Statistics. Statistical analyses were performed using GraphPad Prism version (v9.0) software. Individual tests and statistical significance levels are indicated within figures and figure legends. Unless stated otherwise, data are presented as mean ± SEM, and P < 0.05 was considered statistically significant. Two-tailed Student’s t test or 2-way ANOVA with Tukey’s multiple-comparison test was used for statistical analysis unless otherwise stated in the legend.

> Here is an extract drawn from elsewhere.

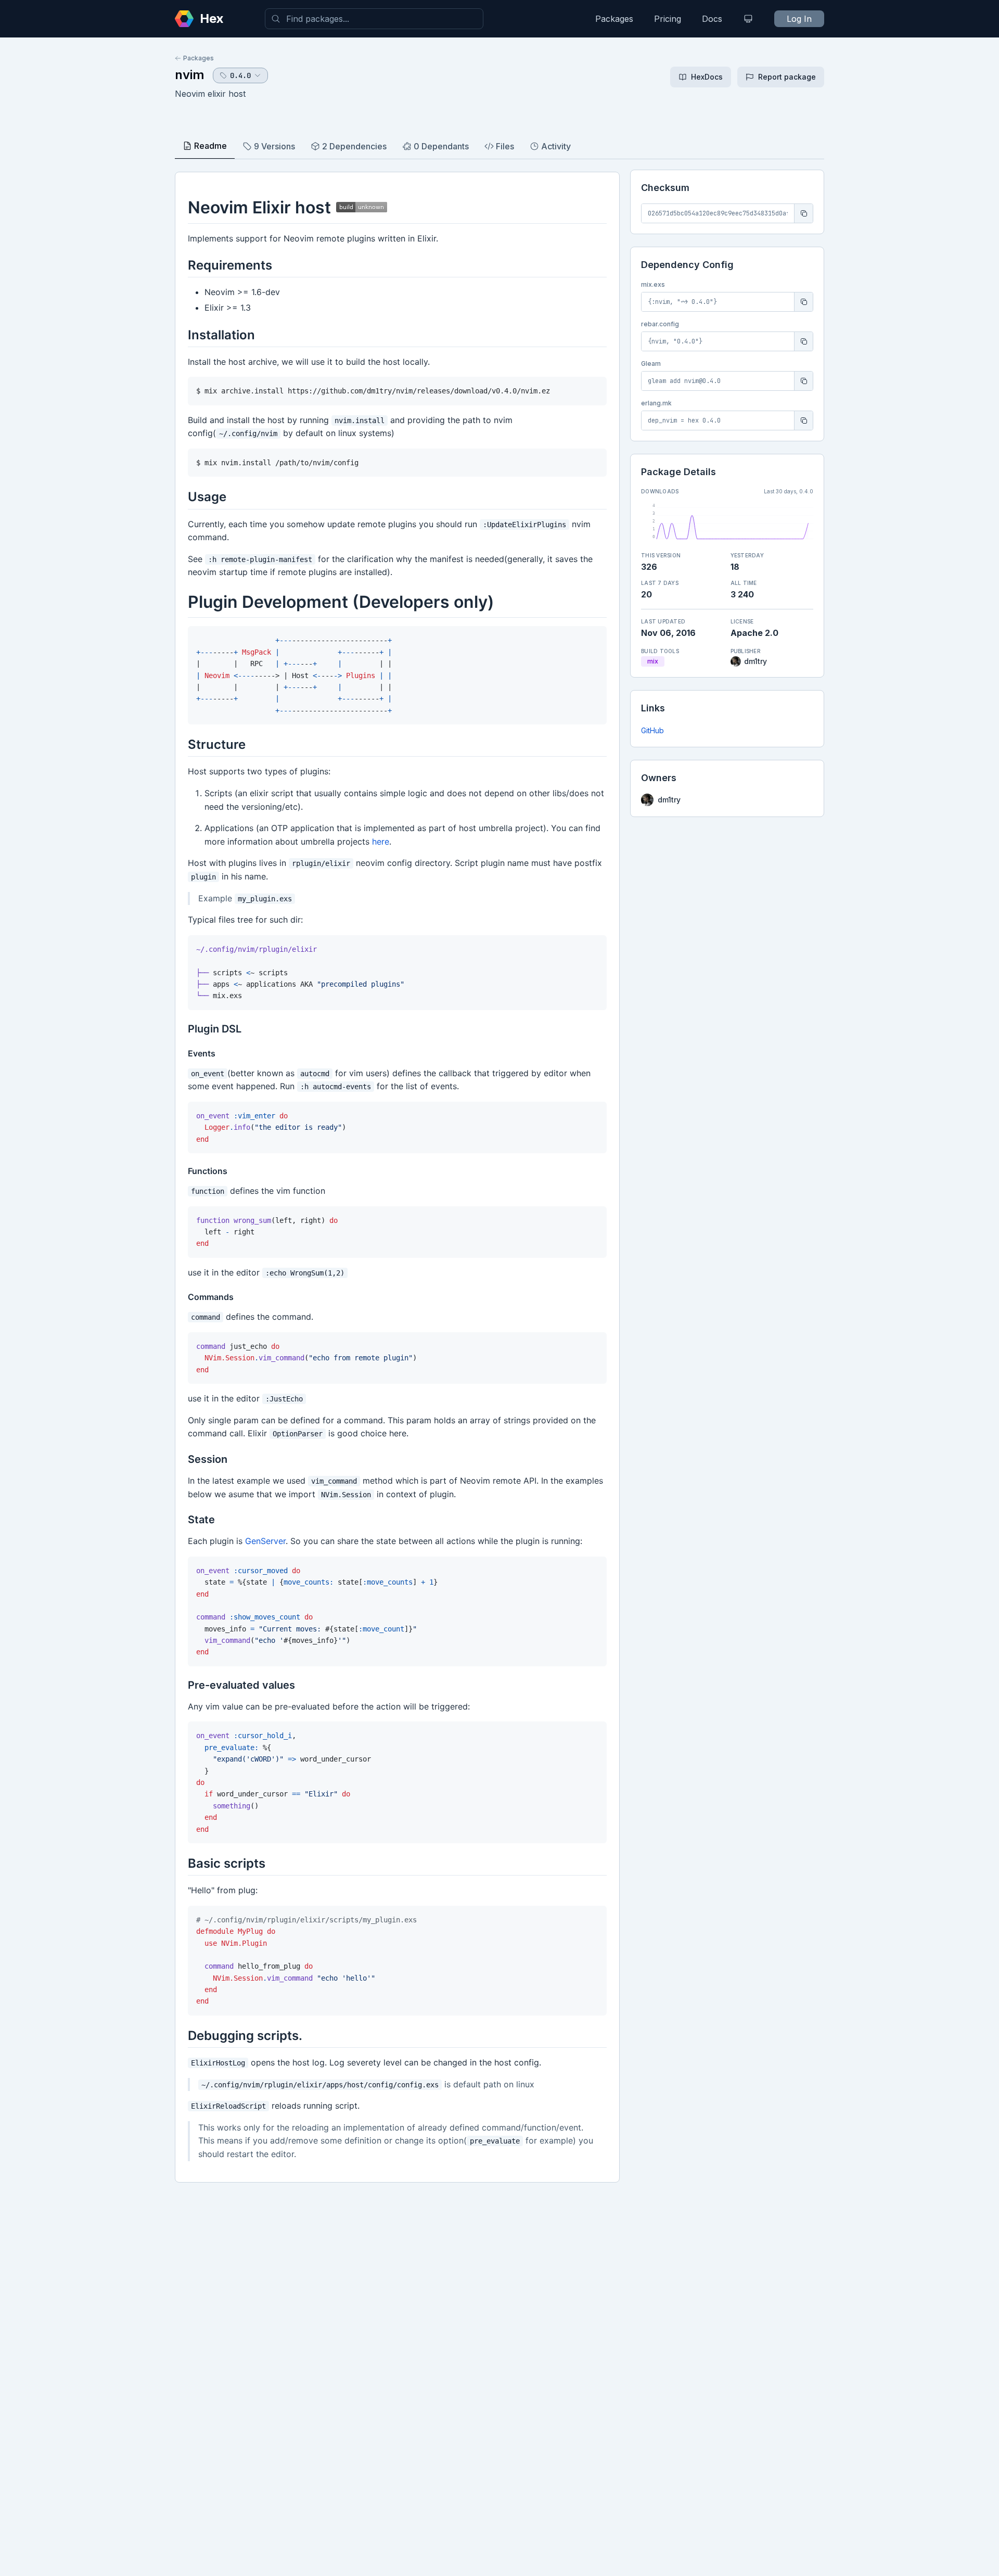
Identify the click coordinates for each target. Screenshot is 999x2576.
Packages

Study approval. For human studies, written informed consent was received prior to sample donation. The study was reviewed and approved by the IRB of the Medical School, Otto-von-Guericke University, Magdeburg (no 28/20). All animal experiments were approved by the local ethics committee Landesamt für Natür, Umwelt und Verbraucherschutz Nordrhein-Westfalen (LANUV, 84.02.04.2017.A050 and 84-02.05.50.15.005) and were carried out in compliance with ARRIVE guidelines.

Data availability. All data relevant to the study are included in the article or uploaded as supplemental information, aside from RNA-Seq data that will be available in a public open access repository upon acceptance of the manuscript. Supporting data values associated with the main manuscript and supplemental material are available within the Supporting Data Values file.